■ Что нужно сделать:
a: Перечислите все учреждения, которые, согласно отрывку о Баласогло, входили в составленный им проект.
b: Ответьте по отрывку о Баласогло на вопросы:
(i) Появления кого на Руси страшился Баласогло?
(ii) Что, по его мнению, ждёт того, кто станет кричать о беде?
(iii) Что, по его мысли, может помочь народу без пролития крови вырваться из тьмы крепостного рабства?
c: Подхватите повествование отрывка о Баласогло и продолжите его после последнего предложения.

■ Предложенный отрывок:
<<<<

Корабли всего света, снимайтесь с якоря!
— я сейчас буду к вам. Пароходы — разводите,
пускайте пары! — я еду, еду!.. Паровозы,
дилижансы, омнибусы — стойте, стойте,
не отправляйтесь так рано, я тороплюсь,
я бегу… Эй, извозчик!.. Вези меня — в мир!..
Вези куда-нибудь, куда хочешь, куда глаза
глядят, только вон отсюда, вон из этого
гроба моей недорезанной юности!..
Давно уже задумывался он обо всем, что творилось вокруг, и теперь его мучила мысль, что в России близится какая-то катастрофа. Видел, говоря его словами, ‘бессилие власти к одолению бесчисленных беспорядков и злоупотреблений’. Видел недовольство и ожесточение народа. ‘Я миллион раз… — писал впоследствии Баласогло, — всюду и всегда слыхивал от всех сословий одно выражение, в более или менее разнообразных вариациях: ‘А как его-то, нашего батюшку [то есть царя], министры-то обманывают, и бога они не боятся! Ну уж когда же нибудь они дождутся, что их господь покарает! Отольются волку да овечьи слезки!..’ Я этих откровений не вызывал, не искал, не выпытывал: они сами пролетали мимо моих ушей… как стон и вой вдали нещадно колотимой собаки’.
Он ждал бури, убежден был в ее неизбежности, но его страшило, что вот появятся на Руси новые Разины и Пугачевы. Воображению рисовались картины, когда ‘ораторы будут призывать народ к резне’ и когда ‘будут свирепствовать одни демагоги, которых в свою очередь каждый день будут стаскивать с бочек и расшибать о камень, о писателях тут уже не будет и помину, потому что все они гуртом будут перерезаны в виде бар и чиновников… Чем же помочь этой страшной беде… Кричать о ней? — посадят в крепость, писать? — ценсура, гауптвахта и опять же крепость…’ Но писатель — ‘гражданин, как и все, он на своем поприще должен быть тот же воин и идти напролом, на приступ, в рукопашную схватку!’
Ныне писатель, думал он, должен действовать во имя просвещения, всеобщего и подлинного. Только оно может помочь народу без пролития крови вырваться из тьмы крепостного рабства…
Баласогло решил искать ‘путей и средств к основанию издания, в котором бы никакая ценсура не могла бы ни к чему привязаться, а между тем всякая живая душа нашла себе отрадную мысль’. В дальнейшем он мечтал ‘пустить в общество целый круг всемирных идей, дать ему в руки целый свод учебников…’
Первым делом он составил проект учреждения книжного склада с магазином, общедоступной библиотекой для чтения и, главное, с типографией.

>>>>

■ Исходные строки:
<<<<

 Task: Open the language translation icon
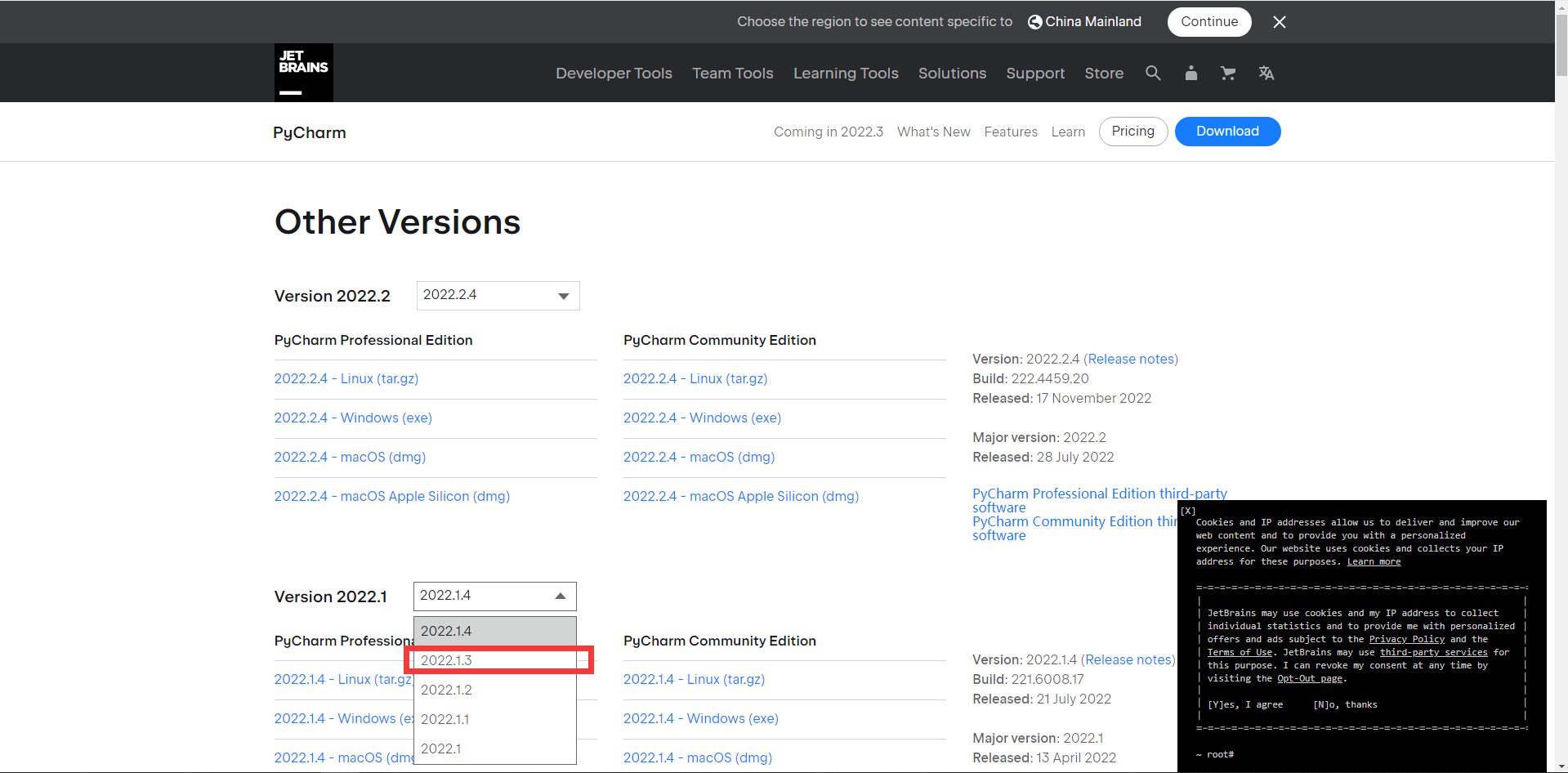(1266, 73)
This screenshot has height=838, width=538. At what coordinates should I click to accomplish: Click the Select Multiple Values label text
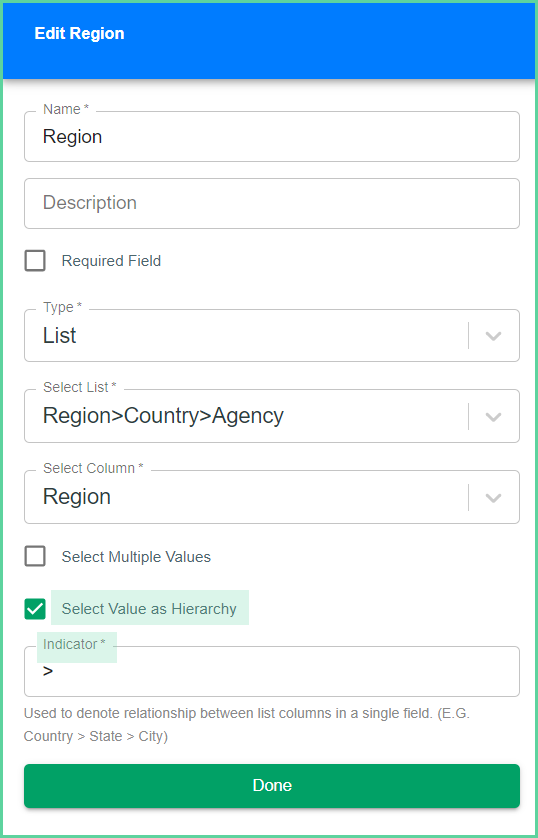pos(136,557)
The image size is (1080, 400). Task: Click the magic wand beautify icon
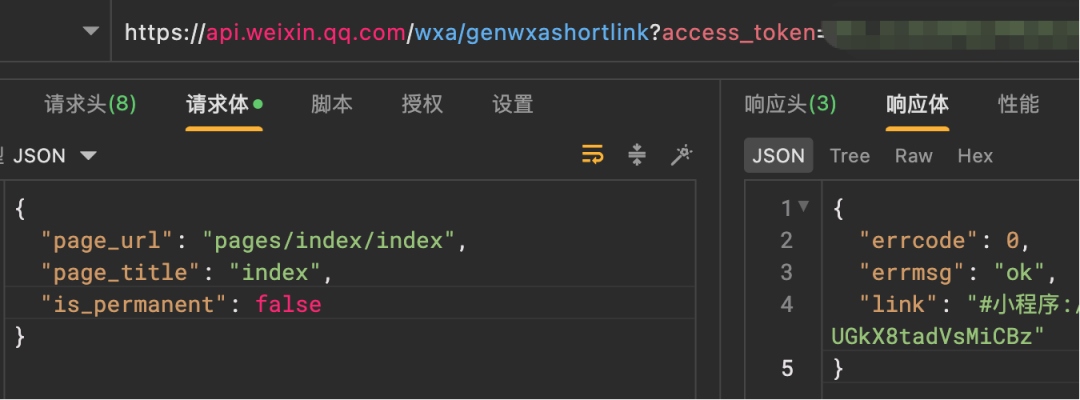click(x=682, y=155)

>>>>

■ Ответы к заданиям:
a: Книжный склад, магазин, общедоступная библиотека для чтения, типография.

b:
(i) Новых Разиных и Пугачевых.
(ii) Его посадят в крепость.
(iii) Просвещение, всеобщее и подлинное.

c:
‘Мир стоит у дверей ученого и ждет, голодный, холодный и оборванный, конца его занятий… — писал Баласогло. — Следовательно, ученый обязан, если не хочет быть тунеядцем, положить свое созерцание на бумагу для общего сведения.
Но вот он это и сделал… Остается только обнародовать то, что он написал… И что же? Это-то в своей сущности простое дело в обществе обращается в самое трудное’. Литераторам и ученым нужно поэтому самим открыть, — ‘так сказать, издавальню книг’ и расположить читающую публику ‘к приобретению всех достойных литературных произведений, какие при существующем порядке или, лучше сказать, беспорядке вещей не могут до нее доходить’. Если новому сообществу ‘удастся совершить свой подвиг хотя вполовину’ и ‘если оно спасет от загноя в застое хоть одно гениальное дарование, если оно издаст хоть одно сочинение по спросу века и возрасту России, — оно будет уже вознаграждено за все свои потери, за все думы, за все бессонницы, за все жертвы и траты!..’
И сколь прискорбно видеть, что в то время, как ‘народ погибает, выдираясь в люди, в тяжких работах, среднее сословие, ученые, чиновники, почетные граждане, купцы, офицерство бьется с утра до вечера, с вечера до утра в карты, гордится тем, что огуряется от службы и собственного дела, или лежит по своим берлогам, не веруя ни в просвещение, ни в Россию, ни в человечество и ровно ничего не смысля во всем том, что происходит в мире, вне его берлоги’.
Если говорить кратко и напрямик, ‘пора учить Россию, учась…’.
Но к кому обращаться с таким проектом?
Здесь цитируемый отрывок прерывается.